This test case demonstrates distributed training of Picotron, a distributed training framework for education and research experimentation. Picotron is designed for training speed, scalability, and memory efficiency.
The provided Dockerfile (picotron.Dockerfile
) will set up the environment with all required dependencies:
docker build -t picotron -f picotron.Dockerfile .
First, create a Hugging Face account to retrieve a token.
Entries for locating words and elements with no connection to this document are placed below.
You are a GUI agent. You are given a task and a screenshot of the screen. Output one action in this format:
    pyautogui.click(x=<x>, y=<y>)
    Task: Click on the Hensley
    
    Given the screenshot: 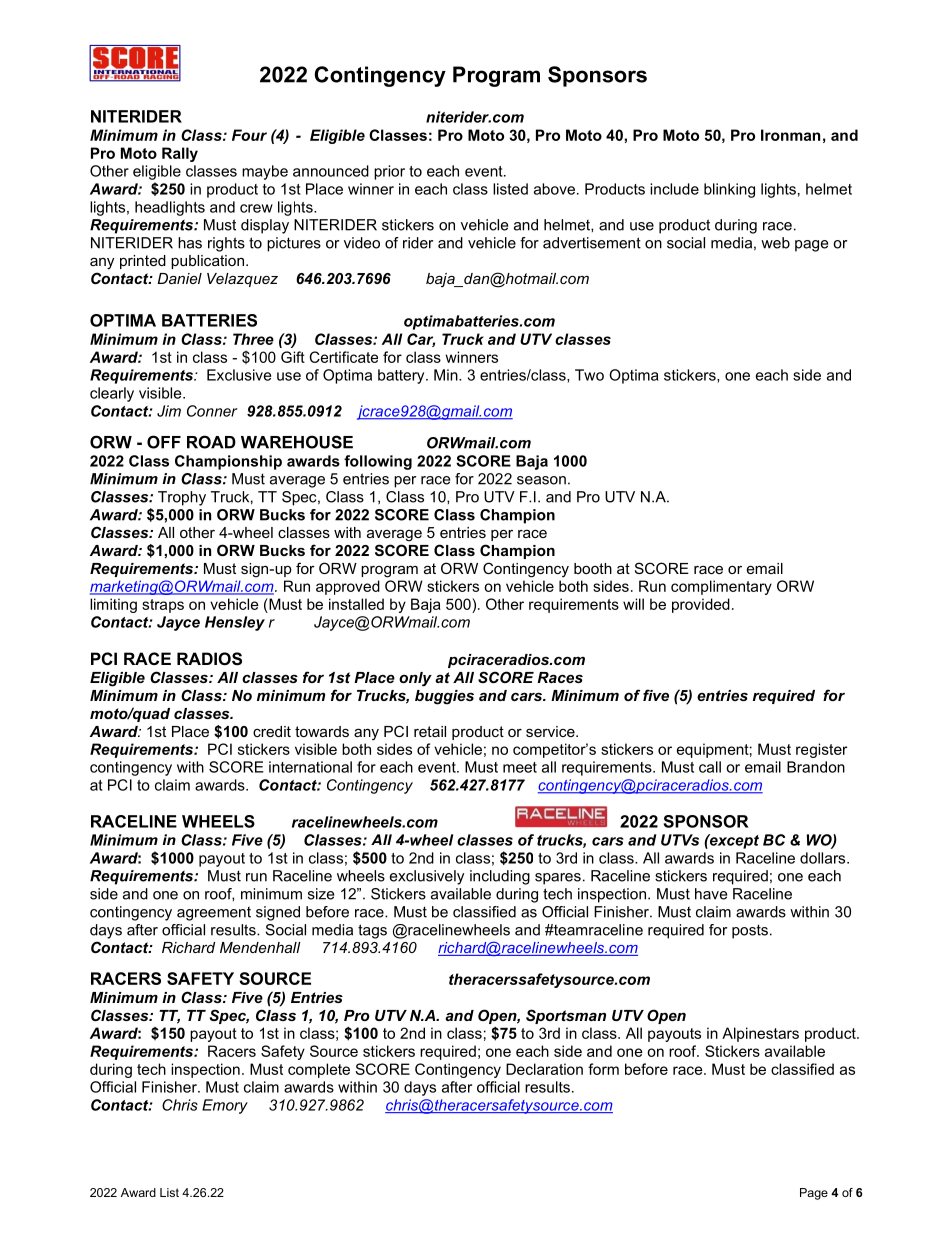 What is the action you would take?
    pyautogui.click(x=235, y=623)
Log in to your account and create an access token from Hugging Face Tokens.
Save the token onto the head node and download the Llama model:
huggingface-cli login
You will be prompted to input the token. Paste the token and answer n
when asked to add the token as a git credential.
_| _| _| _| _|_|_| _|_|_| _|_|_| _| _| _|_|_| _|_|_|_| _|_| _|_|_| _|_|_|_|
_| _| _| _| _| _| _| _|_| _| _| _| _| _| _| _|
_|_|_|_| _| _| _| _|_| _| _|_| _| _| _| _| _| _|_| _|_|_| _|_|_|_| _| _|_|_|
_| _| _| _| _| _| _| _| _| _| _|_| _| _| _| _| _| _| _|
_| _| _|_| _|_|_| _|_|_| _|_|_| _| _| _|_|_| _| _| _| _|_|_| _|_|_|_|
To login, `huggingface_hub` requires a token generated from https://huggingface.co/settings/tokens .
Enter your token (input will not be visible):
Add token as git credential? (Y/n) n
Token is valid (permission: read).
Your token has been saved to /fsx/ubuntu/.cache/huggingface/token
Login successful
Then use the saved token ${HF_TOKEN}
to create configuration.
Each subdirectory contains example configurations for training different types of models:
SmolLM-1.7B
: Training a 1.7B parameter LLM model on CPU/GPU using 3D parallelism.